The development comes as Safaricom’s operation in neighbouring Ethiopia is thought to be on the verge of launching M-Pesa services.
Shameel Joosub (pictured), CEO of the Vodacom group, said: “Financial services remain a priority for us as we drive financial and digital inclusion on the continent. The launch of this operations centre is an important milestone and testament to our commitment to continue delivering innovative and cost-effective personal finance and business solutions that were previously difficult and cumbersome to acquire, further supporting us in connecting the next 100 million African customers.”
The Vodacom group is part of the Vodafone family, and both Vodafone and Vodacom are shareholders in Safaricom Ethiopia.
M-Pesa in Kenya, its original base, processed $366 billion in transactions in 2022. That is more than three times Kenya’s gross domestic product, $110 billion, and is almost half of all African mobile money transactions, put by the GSMA at $701 billion.
M-Pesa Africa, a financial services subsidiary of Vodacom and Safaricom, said they had inaugurated a shared services operations centre in Nairobi, at a cost of $2 million.
It will support M-Pesa’s operations in Tanzania, Democratic Republic of the Congo (DRC), Mozambique, Lesotho and Ghana, and will servce future markets.
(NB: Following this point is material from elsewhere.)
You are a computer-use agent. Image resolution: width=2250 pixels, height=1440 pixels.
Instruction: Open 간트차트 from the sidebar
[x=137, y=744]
Safaricom said the new operations centre would “oversee service operations and technical support including incident monitoring and resolution, managing platform changes and upgrades, deployment of new features and capacity management, and coordination with technical vendors”.
According to the GSMA, the number of active mobile money subscribers in Africa grew from 161 million to 184 million between 2020 and 2021.
The Ecofin Agency says that M-Pesa is transitioning to a cloud-based platform. The strategy ultimately aims to have “one M-Pesa”, providing a single platform and unified operations across all its markets.